Em 2006, o déficit em transações correntes dos Estados Unidos bateu na casa dos US$ 800 bilhões. Qualquer outro país, com um “buraco” externo dessa magnitude teria sofrido um ataque contra sua moeda. No entanto, apesar dos augúrios, não parece estar à vista uma derrocada do dólar. O economista Brad Setser, em seu blog, procura mostrar que os alarmistas laboram em equívoco ao sustentar que os detentores de reservas elevadas estão dispostos a mover suas aplicações do dólar para o euro ou a libra. Não há evidência de que tal coisa tenha ocorrido, salvo no caso das reservas russas que, desde o segundo trimestre de 2006, migraram da moeda americana para a européia.

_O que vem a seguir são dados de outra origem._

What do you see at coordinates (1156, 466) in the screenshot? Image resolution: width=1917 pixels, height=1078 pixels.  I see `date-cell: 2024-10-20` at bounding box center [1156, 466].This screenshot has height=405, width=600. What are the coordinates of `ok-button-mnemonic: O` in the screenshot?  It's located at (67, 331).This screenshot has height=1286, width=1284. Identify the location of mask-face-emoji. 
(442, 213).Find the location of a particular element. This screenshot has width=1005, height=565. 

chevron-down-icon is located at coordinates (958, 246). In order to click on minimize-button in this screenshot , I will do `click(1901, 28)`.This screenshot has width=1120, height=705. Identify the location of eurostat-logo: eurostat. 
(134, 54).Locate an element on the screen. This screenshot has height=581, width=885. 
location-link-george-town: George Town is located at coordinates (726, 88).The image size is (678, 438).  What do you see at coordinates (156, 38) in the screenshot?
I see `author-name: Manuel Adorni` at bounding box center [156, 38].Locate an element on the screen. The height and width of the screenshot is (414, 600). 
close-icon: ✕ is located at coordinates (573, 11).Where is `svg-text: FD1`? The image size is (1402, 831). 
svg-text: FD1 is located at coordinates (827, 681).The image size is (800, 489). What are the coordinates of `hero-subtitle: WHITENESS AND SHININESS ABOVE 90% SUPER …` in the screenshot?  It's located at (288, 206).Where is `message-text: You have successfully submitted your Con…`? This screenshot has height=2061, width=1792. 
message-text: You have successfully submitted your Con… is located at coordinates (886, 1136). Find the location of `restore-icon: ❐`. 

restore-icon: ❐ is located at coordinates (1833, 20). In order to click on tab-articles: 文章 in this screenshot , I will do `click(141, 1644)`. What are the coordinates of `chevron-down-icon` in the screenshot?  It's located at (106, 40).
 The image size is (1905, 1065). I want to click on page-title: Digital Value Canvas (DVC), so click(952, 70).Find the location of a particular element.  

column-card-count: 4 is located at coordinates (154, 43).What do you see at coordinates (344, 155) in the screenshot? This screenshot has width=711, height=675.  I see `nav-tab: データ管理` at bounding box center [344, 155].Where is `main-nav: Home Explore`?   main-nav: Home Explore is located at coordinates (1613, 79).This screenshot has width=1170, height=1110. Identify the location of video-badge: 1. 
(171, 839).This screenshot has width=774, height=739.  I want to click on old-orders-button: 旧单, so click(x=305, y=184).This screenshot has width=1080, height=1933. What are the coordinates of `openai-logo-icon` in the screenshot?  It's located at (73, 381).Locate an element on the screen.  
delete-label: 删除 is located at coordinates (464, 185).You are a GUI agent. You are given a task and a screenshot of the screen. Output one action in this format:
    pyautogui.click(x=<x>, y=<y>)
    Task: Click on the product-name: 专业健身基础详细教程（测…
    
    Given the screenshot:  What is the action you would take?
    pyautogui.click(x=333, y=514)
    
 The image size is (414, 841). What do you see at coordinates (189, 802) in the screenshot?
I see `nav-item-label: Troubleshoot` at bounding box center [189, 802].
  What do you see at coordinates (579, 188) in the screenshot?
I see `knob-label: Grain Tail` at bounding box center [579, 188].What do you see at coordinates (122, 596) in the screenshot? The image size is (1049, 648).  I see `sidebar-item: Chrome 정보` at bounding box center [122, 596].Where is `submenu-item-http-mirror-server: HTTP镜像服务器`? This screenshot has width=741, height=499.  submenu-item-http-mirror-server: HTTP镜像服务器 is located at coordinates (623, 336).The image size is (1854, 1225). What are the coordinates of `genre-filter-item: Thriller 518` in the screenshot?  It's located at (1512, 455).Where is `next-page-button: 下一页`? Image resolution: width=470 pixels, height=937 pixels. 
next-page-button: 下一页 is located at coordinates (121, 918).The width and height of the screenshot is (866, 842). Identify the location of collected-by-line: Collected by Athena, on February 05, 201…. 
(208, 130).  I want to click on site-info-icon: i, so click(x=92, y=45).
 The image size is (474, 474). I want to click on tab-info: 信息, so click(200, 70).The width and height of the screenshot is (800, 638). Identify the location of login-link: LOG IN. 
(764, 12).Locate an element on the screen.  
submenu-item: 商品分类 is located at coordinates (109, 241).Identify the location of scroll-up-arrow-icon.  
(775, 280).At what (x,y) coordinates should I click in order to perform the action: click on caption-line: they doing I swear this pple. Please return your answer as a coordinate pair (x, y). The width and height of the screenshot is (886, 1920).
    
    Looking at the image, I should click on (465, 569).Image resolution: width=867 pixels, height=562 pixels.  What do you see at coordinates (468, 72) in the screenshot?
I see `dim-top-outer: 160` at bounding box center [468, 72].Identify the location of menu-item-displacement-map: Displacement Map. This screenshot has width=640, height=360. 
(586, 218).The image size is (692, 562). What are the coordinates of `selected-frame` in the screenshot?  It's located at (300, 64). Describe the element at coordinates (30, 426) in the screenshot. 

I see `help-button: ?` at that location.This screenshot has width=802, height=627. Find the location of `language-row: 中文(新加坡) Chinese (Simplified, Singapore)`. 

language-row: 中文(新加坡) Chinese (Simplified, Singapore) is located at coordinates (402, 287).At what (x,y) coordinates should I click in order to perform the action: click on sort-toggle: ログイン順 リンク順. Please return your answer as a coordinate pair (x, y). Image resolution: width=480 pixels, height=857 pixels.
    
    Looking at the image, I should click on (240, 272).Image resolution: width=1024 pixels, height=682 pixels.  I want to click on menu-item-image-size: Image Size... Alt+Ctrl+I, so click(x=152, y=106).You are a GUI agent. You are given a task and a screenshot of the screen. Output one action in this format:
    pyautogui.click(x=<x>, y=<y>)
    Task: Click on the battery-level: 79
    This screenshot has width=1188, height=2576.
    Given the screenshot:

Seja como for, o déficit americano e sua contrapartida – os saldos positivos dos ditos emergentes – estão a gerar cizânia entre os economistas americanos. O último combate colocou o vencedor do Nobel 2001, Michael Spence, frente à frente com Bradford De Long e o supramencionado Brad Setser.
As divergências se movem em torno das razões dos déficits e superávits crônicos: de um lado os partidários dos desequilíbrios entre poupança e investimento, de outro a turma dos preços relativos, isto é, os que acusam os parceiros superavitários de manipular a taxa de câmbio.
Sem menosprezar a importância do regime de câmbio administrado dos fanáticos exportadores do Oriente, o primeiro grupo reparte a responsabilidade entre dois vícios: a prodigalidade dos americanos que poupam menos do que investem e a sovinice dos superavitários (sobretudo, os asiáticos – não só a China, mas também o Japão e outros menos votados) que investem menos do que poupam. O segundo grupo sublinha a importância das estratégias de crescimento dos superavitários impulsionadas pela expansão das exportações e ancoradas na manipulação do câmbio.
A força do crédito e do dispêndio privado e público nos EUA tem como contrapartida as posições superavitárias em conta corrente e na conta de capitais.
Bernard Ber, consultor de investimentos, publicou no blog Prudent Bear um artigo interessante, intitulado “Crédito é a chave para a economia de hoje”. O autor constrói um organograma das relações entre os protagonistas dos processos de “desequilíbrio geral” da economia globalizada. Introduzi algumas modificações no modelo original.
Uma demonstração prática das relações entre hegemonia do dólar, expansão do crédito, valorização de ativos, inovações financeiras, crescimento econômico e inflação baixa nos Estados Unidos e na Ásia emergente. Ber coloca em relevo os elementos que, ao mesmo tempo, movem a expansão global e incitam os desequilíbrios. No centro estão a demanda e a oferta de crédito, ou seja, alavancagem das famílias e das empresas produtivas que gastam em consumo e investimento.
Os americanos gastam para adquirir produtos finais e bens intermediários baratos produzidos por empresas estrangeiras – muitas americanas – que buscam competir na arena global com a ajuda do câmbio desvalorizado e da oferta de mão-de-obra barata dos “produtivistas” da Ásia.
Os capitais especulativos apostam na valorização do yuan e tentam furar os controles impostos pelas autoridades chinesas. Mas seus efeitos monetários – juntamente com os saldos acumulados em conta corrente – são esterilizados mediante a emissão de títulos do Tesouro ou do Banco Central da China, justamente para impedir a valorização da moeda chinesa.
A força do crédito e do dispêndio privado e público nos Estados Unidos (os elementos “ativos” do macrossistema global) tem como contrapartida as posições superavitárias em conta corrente e na conta de capitais, bem como as reservas acumuladas nos emergentes. Esta é a “poupança” (o elemento passivo) que financia o déficit externo americano.